Records drawn from a dataset

------------------------------------

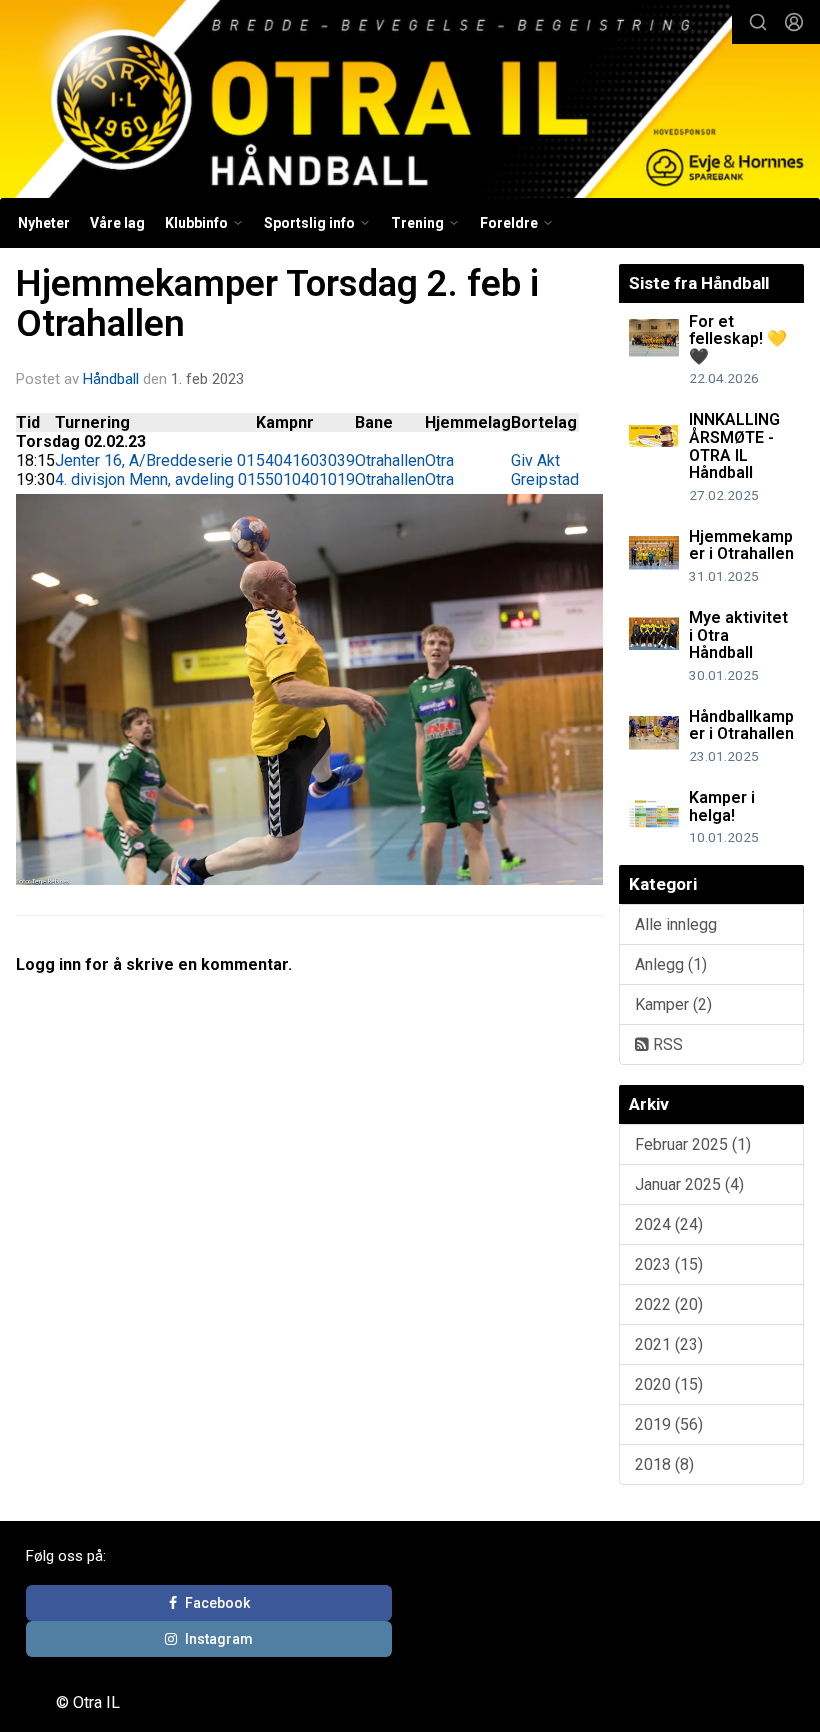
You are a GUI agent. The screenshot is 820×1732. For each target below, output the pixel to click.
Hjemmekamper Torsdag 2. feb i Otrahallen (277, 304)
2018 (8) (664, 1464)
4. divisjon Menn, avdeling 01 (155, 479)
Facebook (217, 1603)
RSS (666, 1044)
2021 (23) (669, 1344)
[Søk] (758, 22)
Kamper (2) (673, 1004)
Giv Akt (535, 460)
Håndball (111, 379)
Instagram (219, 1639)
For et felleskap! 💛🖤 (738, 339)
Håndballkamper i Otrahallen (741, 725)
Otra (439, 460)
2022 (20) (669, 1304)
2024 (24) (669, 1224)
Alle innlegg (676, 924)
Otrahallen (390, 460)
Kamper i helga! (722, 806)
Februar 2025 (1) (693, 1144)
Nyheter (44, 223)
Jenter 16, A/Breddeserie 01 (155, 460)
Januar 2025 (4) (689, 1184)
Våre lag (117, 223)
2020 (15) (669, 1384)
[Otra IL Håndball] (410, 102)
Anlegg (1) (671, 964)
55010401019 (305, 479)
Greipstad (545, 479)
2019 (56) (669, 1424)
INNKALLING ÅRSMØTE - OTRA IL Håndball (734, 446)
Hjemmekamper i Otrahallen (741, 545)
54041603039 (305, 460)
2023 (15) (669, 1264)
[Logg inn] (794, 22)
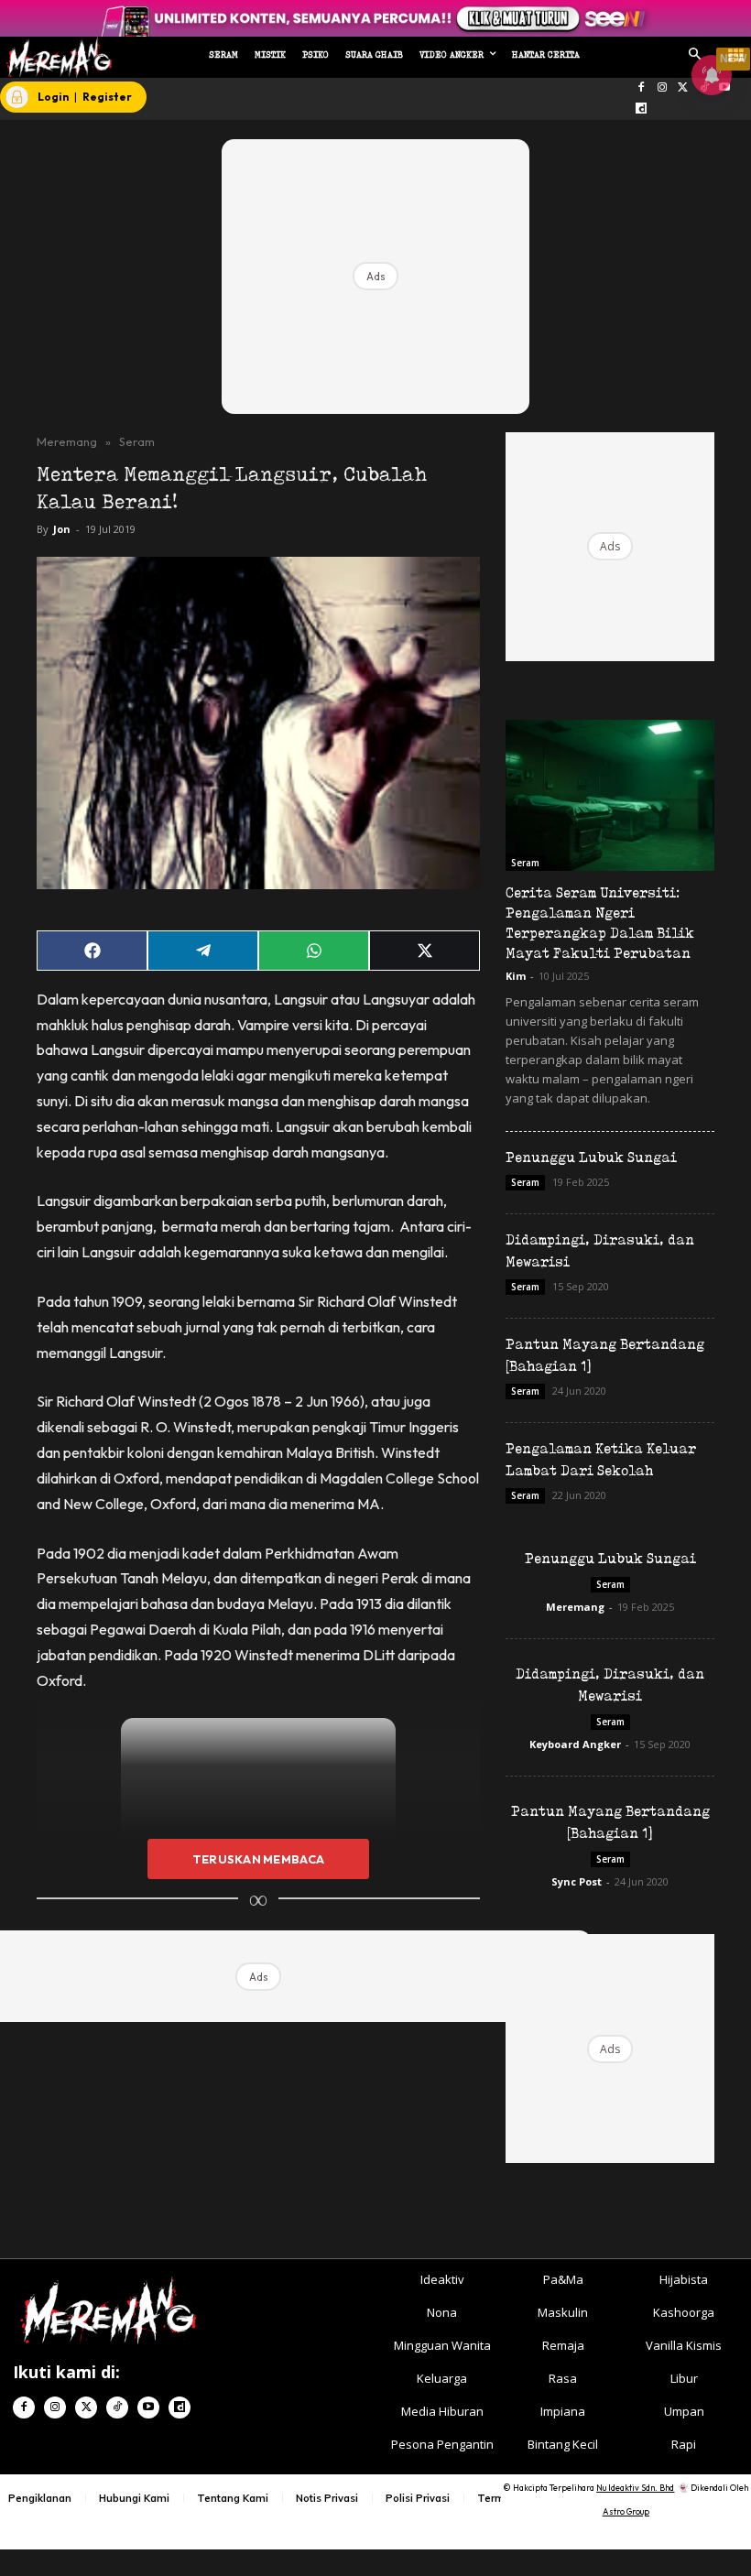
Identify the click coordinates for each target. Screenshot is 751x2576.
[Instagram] (662, 88)
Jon (62, 529)
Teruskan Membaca (258, 1859)
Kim (516, 976)
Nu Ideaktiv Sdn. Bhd (635, 2488)
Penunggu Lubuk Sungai (591, 1157)
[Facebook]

------------------------------------

● **What the exercise asks**
Among the lines above, find those that contain the word "Hjemmekamper" and copy them.

● **The completed task**
Hjemmekamper Torsdag 2. feb i Otrahallen (277, 304)
Hjemmekamper i Otrahallen (741, 545)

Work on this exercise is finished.